Admittedly some of the regional countries where Cuban coaches have gone have had some teething problems in so far as some of the copaches were initially not very good. They local sports bodies complained and the weak coaches were taken back and better ones sent. This does not mean however that we should stay our hand in respect of seeking assistance from the Cubans in the realm of sports.

Sport & bilateralism
This columnist has always maintained since The News newspaper came into existence that we can always benefit from bilateral agreements in sport to the extent that governments here are willing to engage in meaning discussions with national sporting bodies in a spirit of genuine development.
The Vincentian government ought to have been so organized in respect of its understanding of the sport development process and of its role within the broader developmental objectives of the society that bilateral agreements in respect of sport would have been an essential component of almost every foreign affairs foray.
We should have had packages, however small, ready top discuss with the Taiwanese, the Mexicans, the Cubans, the Venezuelans and whoever else, in respect of particular sporting needs of our respective governing bodies.
While the Taiwanese did give us the National Tennis Centre, largely on the initiative of the Tennis Association here and because of the importance of the sport to the then Charge d’Affaires, the governments here have done precious little by way of establishing firm long term arrangements with them for the continued development of the sport in this country. We have not even engaged in discussions with the Taiwanese in respect of ways in which they can assist us in particular sporting developments in which they are strong.

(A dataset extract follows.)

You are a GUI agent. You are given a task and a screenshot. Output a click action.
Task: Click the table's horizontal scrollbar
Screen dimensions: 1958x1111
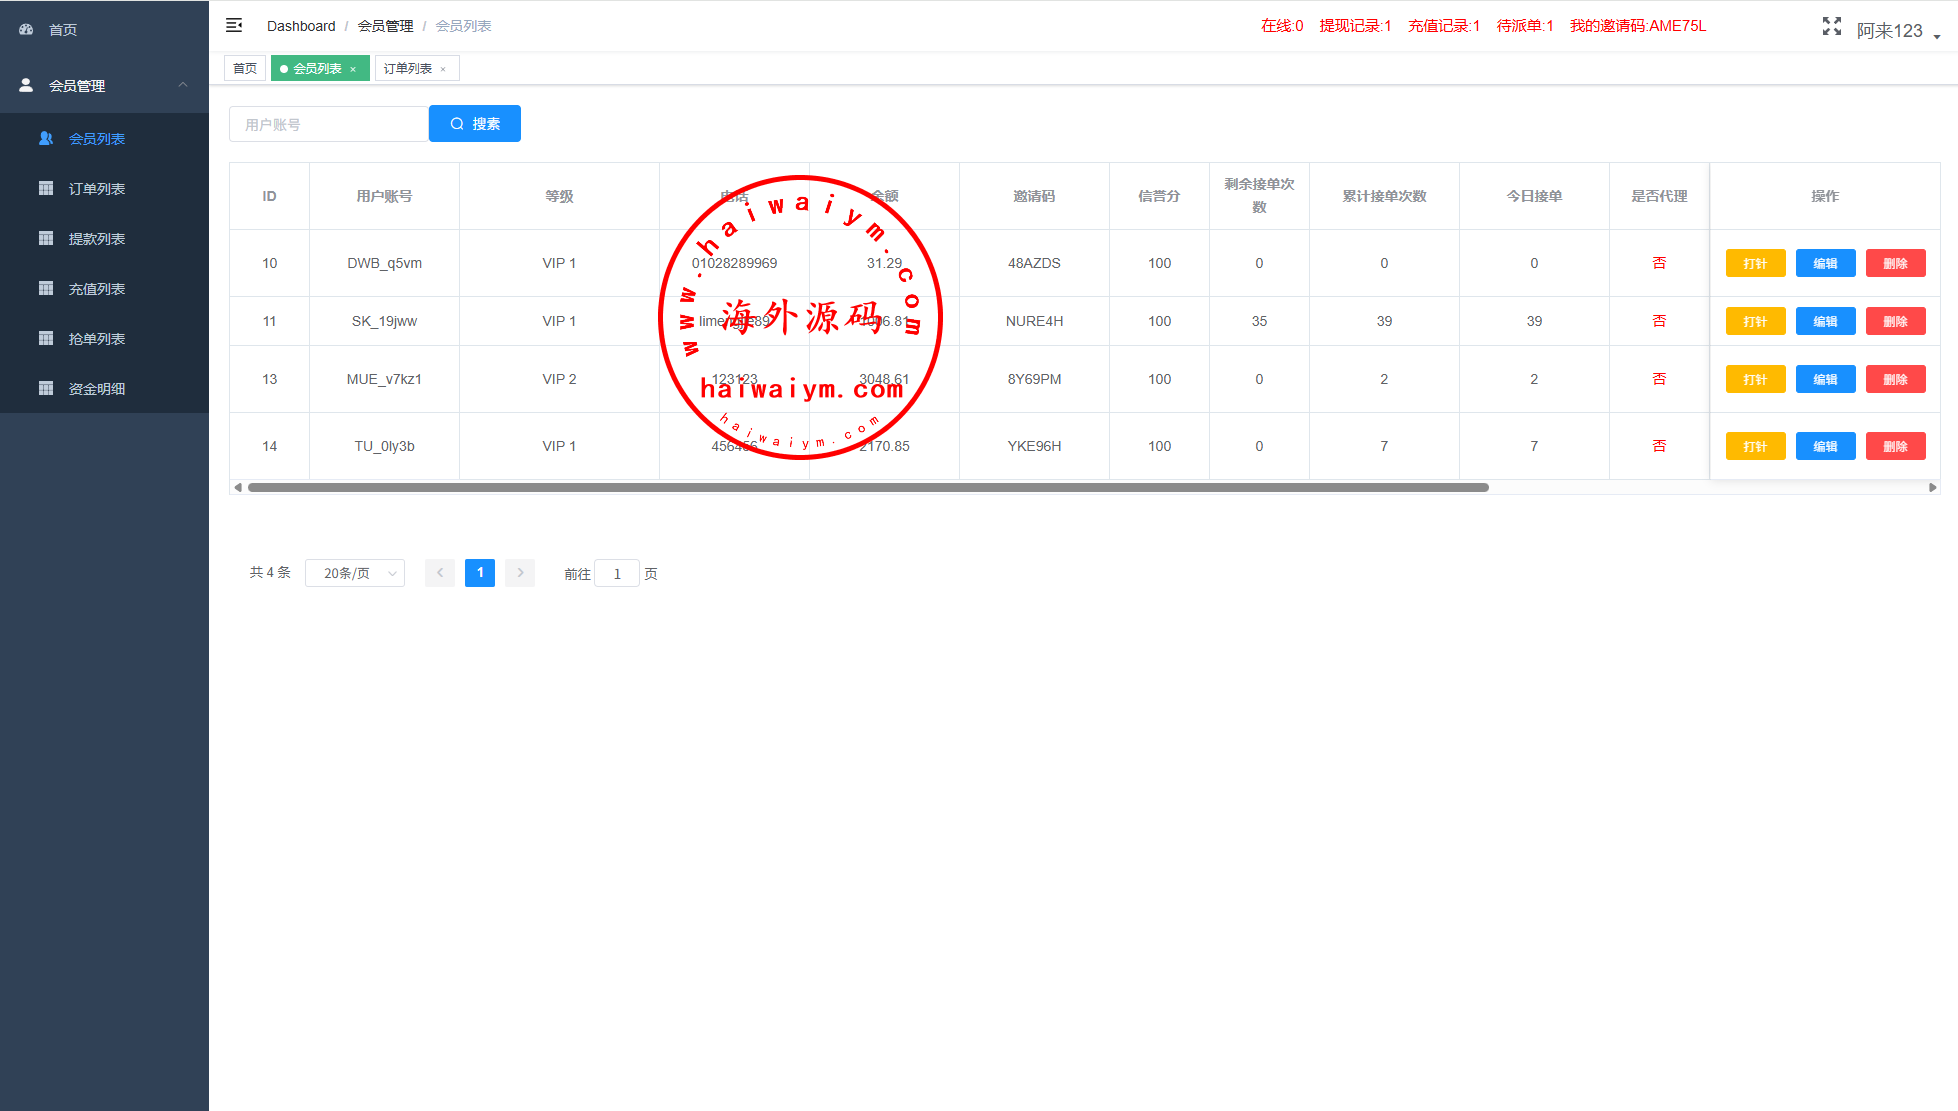[868, 488]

Our discussions with the Mexicans seemed to have touched everything other than sport, much as is the case with the Cubans. While we hear boasts of a student or two doing physical education in Cuba, we are yet to engage in a real discourse with national sporting associations relative to their personnel, equipment and training needs so that they can better themselves at the competitive, technical, coaching and administrative levels in the different sporting disciplines.
Mexico has excellent facilities for high altitude training for cyclists and distance runners and may well have much to offer in respect of football yet our government has not touched any of this in discussions with the Mexicans.